Required action:
After locating the line that contains "Given: Reload the localhost:3000 page", give that line and all the rest through the end of the entries again exactly, leaving the pictures out.
Segment Start: Provided data
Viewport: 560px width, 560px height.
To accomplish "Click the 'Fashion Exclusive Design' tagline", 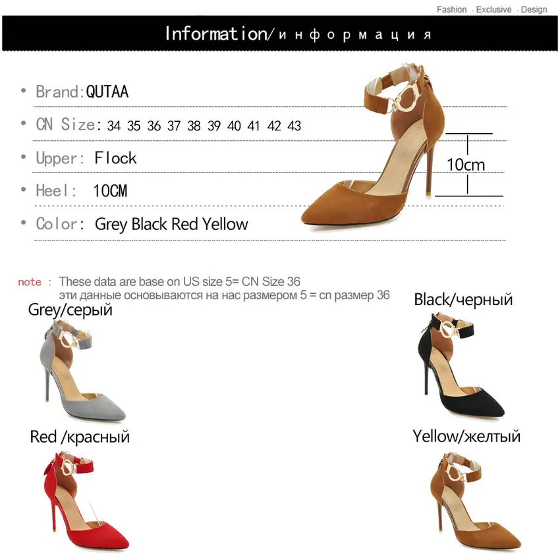I will 491,9.
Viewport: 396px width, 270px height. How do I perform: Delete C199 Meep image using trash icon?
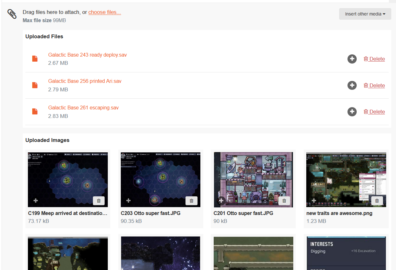pos(99,201)
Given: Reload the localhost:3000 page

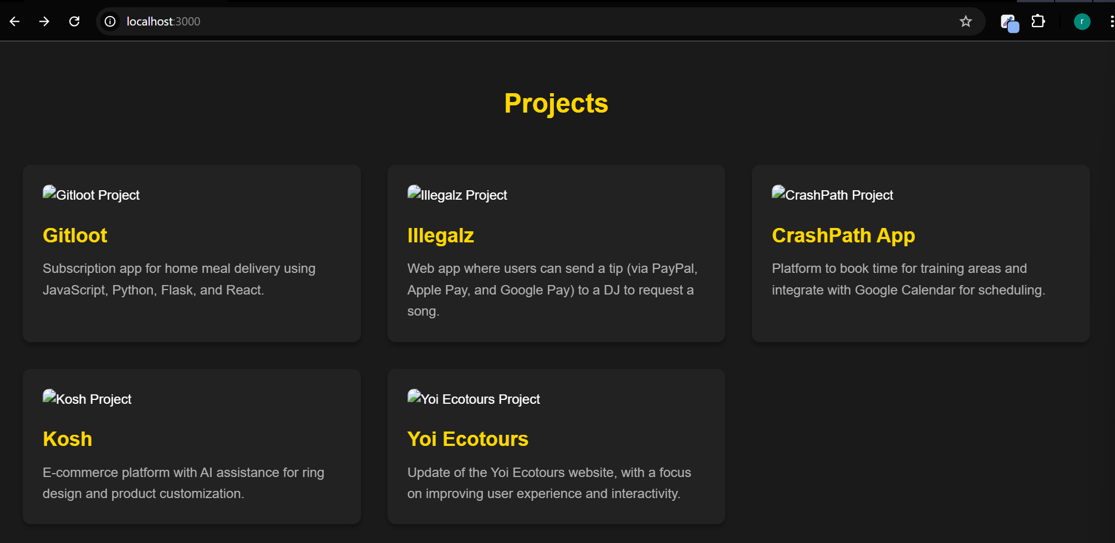Looking at the screenshot, I should click(x=74, y=21).
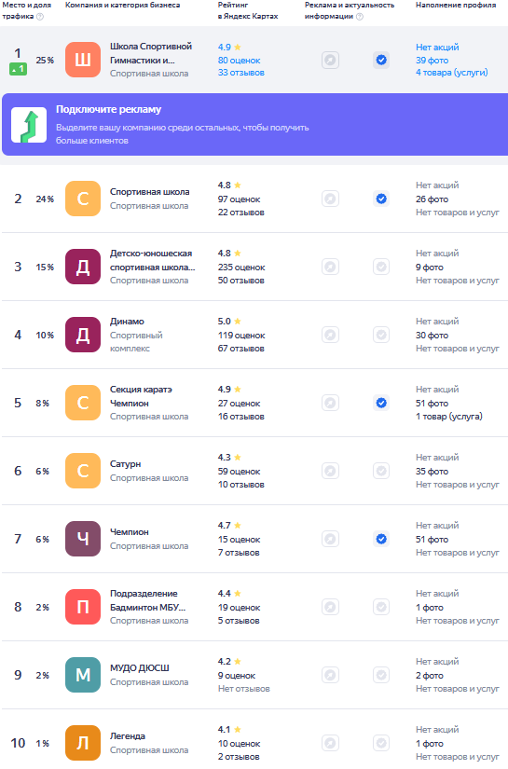Select the Детско-юношеская спортивная школа row title
This screenshot has width=508, height=769.
tap(153, 260)
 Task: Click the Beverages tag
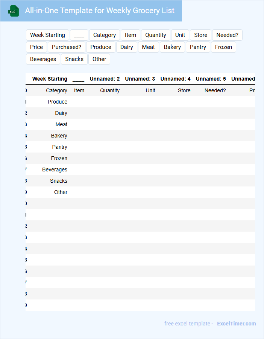pos(43,59)
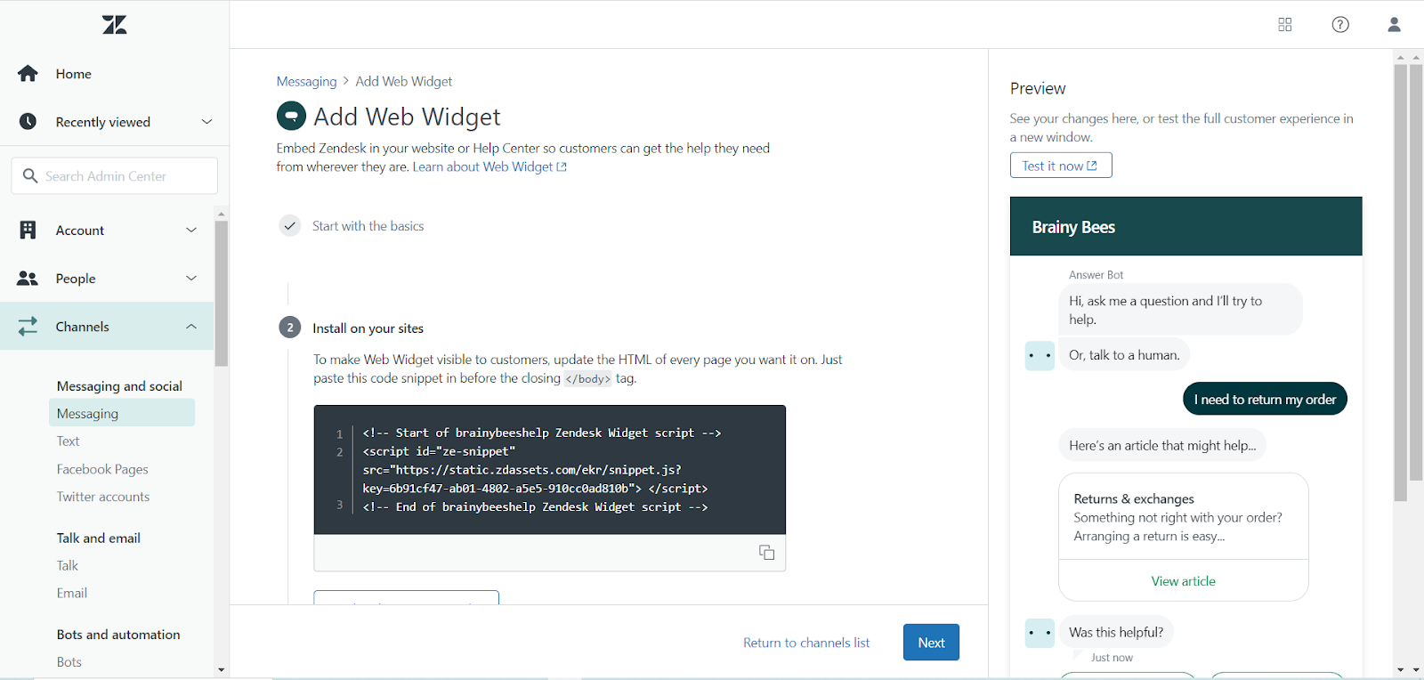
Segment End: Provided data
Worked solution:
Given: Reload the localhost:3000 page

Looking at the screenshot, I should click(x=74, y=21).
Select the Детско-юношеская спортивная школа row title
This screenshot has width=508, height=769.
tap(153, 260)
 Task: Click the Beverages tag
pos(43,59)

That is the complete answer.